Saturday, April 28, 2012

Demosclerosis and the Armagnac-Burgundian feud

My research specialty, fifteenth-century France, rarely offers examples pertinent to modern American life. But in this recent period of “demosclerosis” the story of the relentless feud between the Armagnacs and the Burgundians sheds light on our impasse. 

The idea of the day is that our congress is an obsolete mess, excruciatingly ineffective compared to the parliamentary systems of our benchmark nations. Journalists like James Fallows undoubtedly are right that the problem is systemic. As Fallows notes in his recent article in the Atlantic Monthly, our only realistic hope of a way out to start shifting incrementally towards cooperation. Because after all, we are not going to suddenly trash the constitution and develop a parliamentary system wherein one side rams through its legislation. This is where the lesson of the Armagnac-Burgundian feud becomes instructive, and, I believe, offers some hope. 

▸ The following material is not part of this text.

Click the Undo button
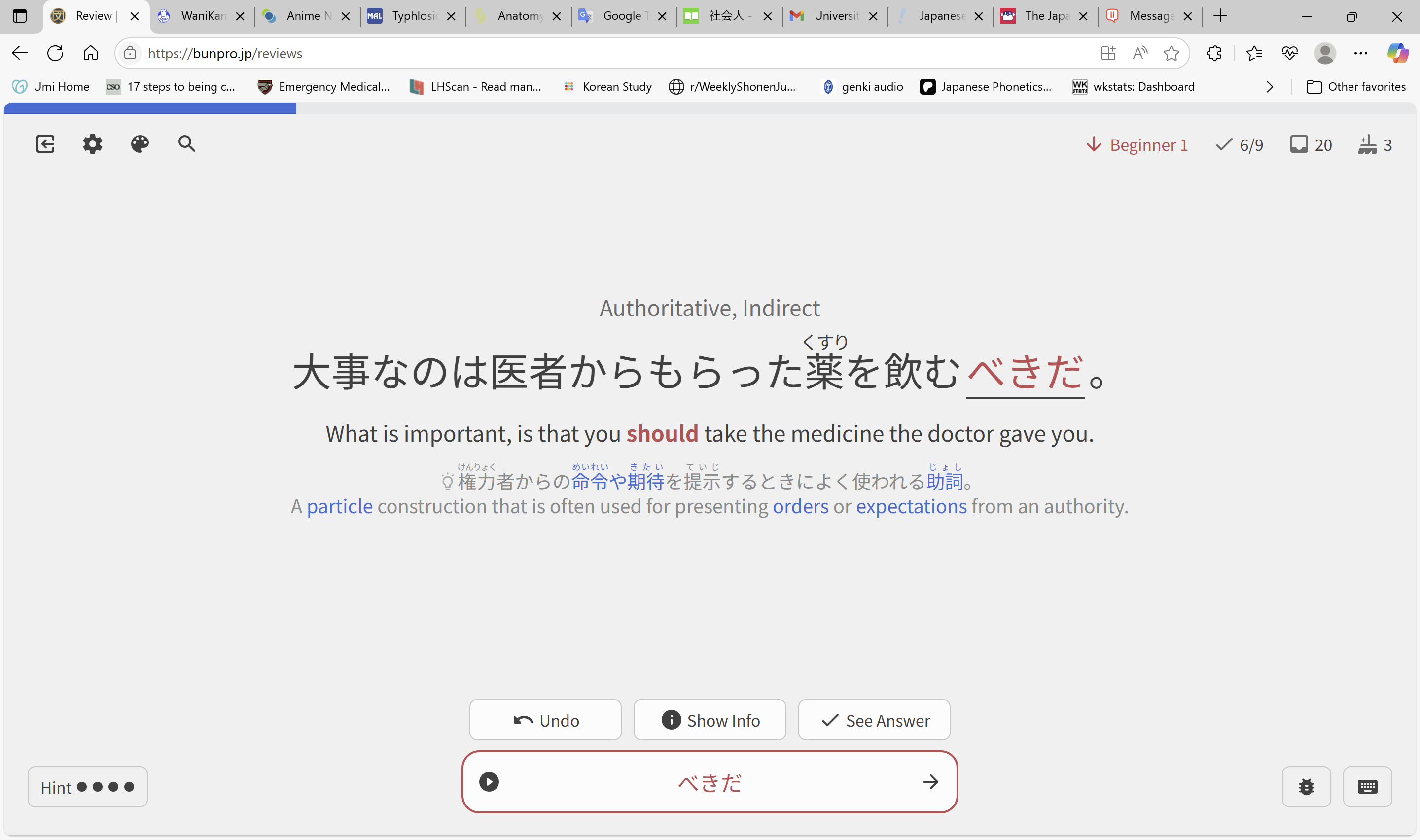 tap(546, 720)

Feuds seem chaotic to modern eyes, but they follow a logic, serving as a form of government in periods where a central power capable of enforcement is lacking. Feuding was a fundamental part of politics in early modern France, a means of assuming and challenging power. If someone wanted to defend against an incursion, he appealed to his lord for military support. A small armed group attacked the aggressor. If one side was stronger, the conflict ended. If the sides were of equal power, however, the conflict would devolve into a long series of attacks and retaliations. Worse, seeing the central conflict, smaller players would settle their own unrelated quarrels by attaching them to the central one, hoping to resolve in this way problems that they did not have the strength to handle on their own. The Armagnac-Burgundian feud got rolling when the King Charles VI began to suffer episodic madness. His male relatives attempted to seize power during his periods of insanity, entering into a rivalry that produced various murders, constant warfare and pillaging, and enable the conquest and occupation of France by Henry V of England. The feud stretched from about 1405 until 1435.

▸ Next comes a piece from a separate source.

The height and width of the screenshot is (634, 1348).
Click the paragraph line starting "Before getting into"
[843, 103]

And yet it ended eventually. Our current situation bears the hallmarks of a feud. No single enforcer is capable of bringing the recalcitrant parties to heel, and the parties are of roughly equal strength. One attacks and withdraws; the other retaliates and withdraws. The conflict cannot end because neither party is powerful enough to annihilate the other. In the meantime, special interest groups hook their causes to the central conflict, hoping to resolve problems they cannot settle on their own. But in the case of the Armagnacs and Burgundians, after years of warring and misery, the two sides finally ganged up to get rid of the English. Yes, in our case, the eternal conflict between the Democrats the Republicans is caused to a large extent by the representational abnormalities that are the fault of a decrepit system put in place over two hundred years ago. Huge swathes of the population are under or over represented, leaving business to be carried out by small groups of interested parties rather than by the people through elected representatives. Yes, progress is rendered impossible by the Republicans refusal to play ball at all. Still, it is only our feuding mentality that has brought the system to a complete halt. 

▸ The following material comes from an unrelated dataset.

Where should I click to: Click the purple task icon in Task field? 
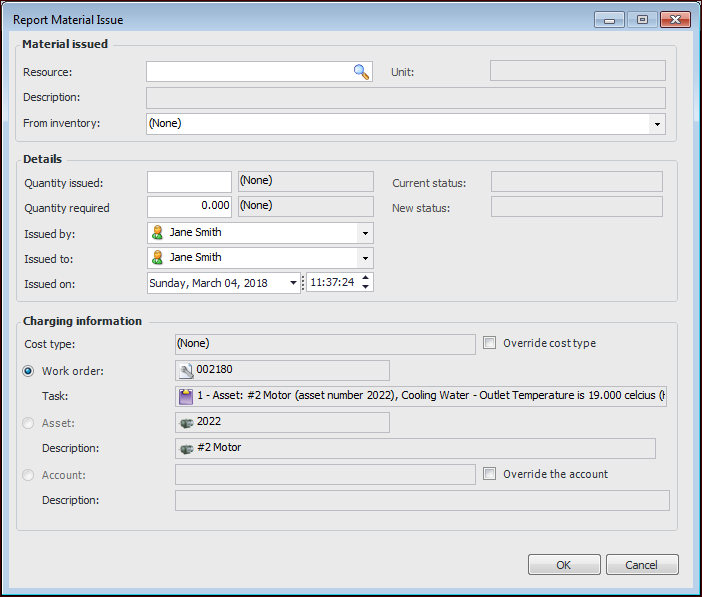click(185, 396)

But history shows that sooner or later feuds tend to run out of steam. One side either become stronger than the other (this could happen over the next several years as the demographics shift) or the feuding mentality simply runs out of steam as the generations change. It takes a lot of energy to keep up a level of hatred sufficient to fuel a feud. Do we really need to jettison the constitution? Probably not. Let’s just demystify the feuding mentality, long and loudly: let’s make medieval French history a mandatory course in high school and again at university.